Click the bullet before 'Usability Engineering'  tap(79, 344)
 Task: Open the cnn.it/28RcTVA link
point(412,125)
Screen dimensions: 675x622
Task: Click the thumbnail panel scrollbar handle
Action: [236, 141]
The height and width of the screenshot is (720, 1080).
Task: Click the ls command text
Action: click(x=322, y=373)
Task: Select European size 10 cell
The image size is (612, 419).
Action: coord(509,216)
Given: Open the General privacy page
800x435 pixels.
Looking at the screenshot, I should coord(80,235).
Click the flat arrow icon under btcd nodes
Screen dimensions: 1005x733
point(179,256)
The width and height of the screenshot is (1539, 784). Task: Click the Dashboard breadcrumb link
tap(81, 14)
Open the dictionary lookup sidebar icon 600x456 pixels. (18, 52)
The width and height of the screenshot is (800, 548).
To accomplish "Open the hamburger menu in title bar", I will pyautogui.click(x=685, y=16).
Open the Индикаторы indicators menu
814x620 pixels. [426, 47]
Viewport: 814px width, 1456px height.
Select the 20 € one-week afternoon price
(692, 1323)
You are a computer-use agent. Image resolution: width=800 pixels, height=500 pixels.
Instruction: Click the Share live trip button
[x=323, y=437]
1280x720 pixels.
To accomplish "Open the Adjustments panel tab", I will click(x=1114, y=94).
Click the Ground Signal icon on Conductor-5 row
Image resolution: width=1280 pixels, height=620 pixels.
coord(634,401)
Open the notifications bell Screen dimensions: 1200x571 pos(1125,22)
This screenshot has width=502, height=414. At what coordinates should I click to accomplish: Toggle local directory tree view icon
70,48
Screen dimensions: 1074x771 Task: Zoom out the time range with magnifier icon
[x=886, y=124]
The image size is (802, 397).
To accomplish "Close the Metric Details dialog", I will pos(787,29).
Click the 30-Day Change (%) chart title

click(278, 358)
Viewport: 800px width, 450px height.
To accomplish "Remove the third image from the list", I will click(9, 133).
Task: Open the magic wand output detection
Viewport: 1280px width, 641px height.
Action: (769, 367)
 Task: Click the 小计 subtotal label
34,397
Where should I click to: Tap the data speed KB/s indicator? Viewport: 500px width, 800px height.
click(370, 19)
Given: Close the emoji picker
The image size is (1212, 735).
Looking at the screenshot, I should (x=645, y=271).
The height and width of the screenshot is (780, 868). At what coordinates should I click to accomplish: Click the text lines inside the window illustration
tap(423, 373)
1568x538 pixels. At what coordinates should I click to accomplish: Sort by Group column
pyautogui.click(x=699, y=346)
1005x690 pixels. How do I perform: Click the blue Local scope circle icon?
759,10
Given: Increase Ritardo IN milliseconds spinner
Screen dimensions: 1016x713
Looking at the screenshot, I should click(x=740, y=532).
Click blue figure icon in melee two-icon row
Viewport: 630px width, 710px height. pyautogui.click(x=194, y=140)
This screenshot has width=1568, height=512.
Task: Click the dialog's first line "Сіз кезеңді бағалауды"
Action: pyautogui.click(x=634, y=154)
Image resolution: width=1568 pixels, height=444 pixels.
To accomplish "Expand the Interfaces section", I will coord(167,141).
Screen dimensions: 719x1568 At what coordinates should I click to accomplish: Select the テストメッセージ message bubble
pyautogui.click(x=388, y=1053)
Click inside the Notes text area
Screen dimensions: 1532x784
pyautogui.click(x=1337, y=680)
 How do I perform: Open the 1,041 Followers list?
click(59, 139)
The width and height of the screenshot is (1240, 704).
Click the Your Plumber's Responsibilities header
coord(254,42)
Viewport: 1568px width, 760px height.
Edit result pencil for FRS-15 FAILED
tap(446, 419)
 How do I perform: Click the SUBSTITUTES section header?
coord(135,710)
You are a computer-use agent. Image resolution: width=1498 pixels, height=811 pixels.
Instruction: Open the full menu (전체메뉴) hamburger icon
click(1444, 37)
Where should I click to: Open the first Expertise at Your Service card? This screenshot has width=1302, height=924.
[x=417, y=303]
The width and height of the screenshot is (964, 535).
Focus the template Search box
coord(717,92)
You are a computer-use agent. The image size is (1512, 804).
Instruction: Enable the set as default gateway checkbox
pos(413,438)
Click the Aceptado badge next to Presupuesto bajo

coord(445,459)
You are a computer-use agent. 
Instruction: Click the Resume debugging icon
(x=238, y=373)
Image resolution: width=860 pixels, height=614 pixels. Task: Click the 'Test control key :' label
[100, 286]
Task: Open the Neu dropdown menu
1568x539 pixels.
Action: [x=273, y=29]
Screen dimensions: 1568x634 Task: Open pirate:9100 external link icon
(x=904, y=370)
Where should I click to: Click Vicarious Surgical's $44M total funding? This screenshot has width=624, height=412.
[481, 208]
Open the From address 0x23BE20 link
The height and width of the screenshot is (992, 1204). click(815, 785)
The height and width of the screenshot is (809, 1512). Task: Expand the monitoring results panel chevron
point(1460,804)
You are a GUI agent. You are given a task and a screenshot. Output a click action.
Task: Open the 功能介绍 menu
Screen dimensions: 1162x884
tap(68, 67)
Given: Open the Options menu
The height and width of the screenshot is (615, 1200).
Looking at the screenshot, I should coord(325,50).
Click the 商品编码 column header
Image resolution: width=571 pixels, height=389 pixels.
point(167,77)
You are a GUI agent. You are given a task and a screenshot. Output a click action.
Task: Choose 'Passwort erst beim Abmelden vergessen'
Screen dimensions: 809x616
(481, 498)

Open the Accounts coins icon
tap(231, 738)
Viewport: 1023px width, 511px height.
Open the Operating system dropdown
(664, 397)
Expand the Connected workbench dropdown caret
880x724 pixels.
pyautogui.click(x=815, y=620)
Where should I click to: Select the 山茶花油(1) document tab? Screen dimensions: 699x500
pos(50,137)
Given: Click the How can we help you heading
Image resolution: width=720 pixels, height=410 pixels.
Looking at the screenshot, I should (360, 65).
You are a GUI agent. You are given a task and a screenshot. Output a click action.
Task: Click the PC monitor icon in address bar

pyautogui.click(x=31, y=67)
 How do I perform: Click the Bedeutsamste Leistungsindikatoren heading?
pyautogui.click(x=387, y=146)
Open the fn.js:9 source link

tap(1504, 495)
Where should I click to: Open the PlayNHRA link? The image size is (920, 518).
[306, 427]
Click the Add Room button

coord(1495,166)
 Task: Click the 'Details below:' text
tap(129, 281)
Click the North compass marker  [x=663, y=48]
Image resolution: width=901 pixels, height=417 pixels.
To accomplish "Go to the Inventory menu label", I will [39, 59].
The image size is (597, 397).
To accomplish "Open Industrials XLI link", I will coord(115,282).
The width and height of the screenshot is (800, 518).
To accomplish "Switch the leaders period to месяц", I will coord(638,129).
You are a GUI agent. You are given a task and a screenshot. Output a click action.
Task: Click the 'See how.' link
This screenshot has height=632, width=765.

## Task requirements
Copy the records above exactly, beginning at the line that contains "Open the dictionary" and stopping after the line that contains "1280x720 pixels.".

## Reply to the task
Open the dictionary lookup sidebar icon 600x456 pixels. (18, 52)
The width and height of the screenshot is (800, 548).
To accomplish "Open the hamburger menu in title bar", I will pyautogui.click(x=685, y=16).
Open the Индикаторы indicators menu
814x620 pixels. [426, 47]
Viewport: 814px width, 1456px height.
Select the 20 € one-week afternoon price
(692, 1323)
You are a computer-use agent. Image resolution: width=800 pixels, height=500 pixels.
Instruction: Click the Share live trip button
[x=323, y=437]
1280x720 pixels.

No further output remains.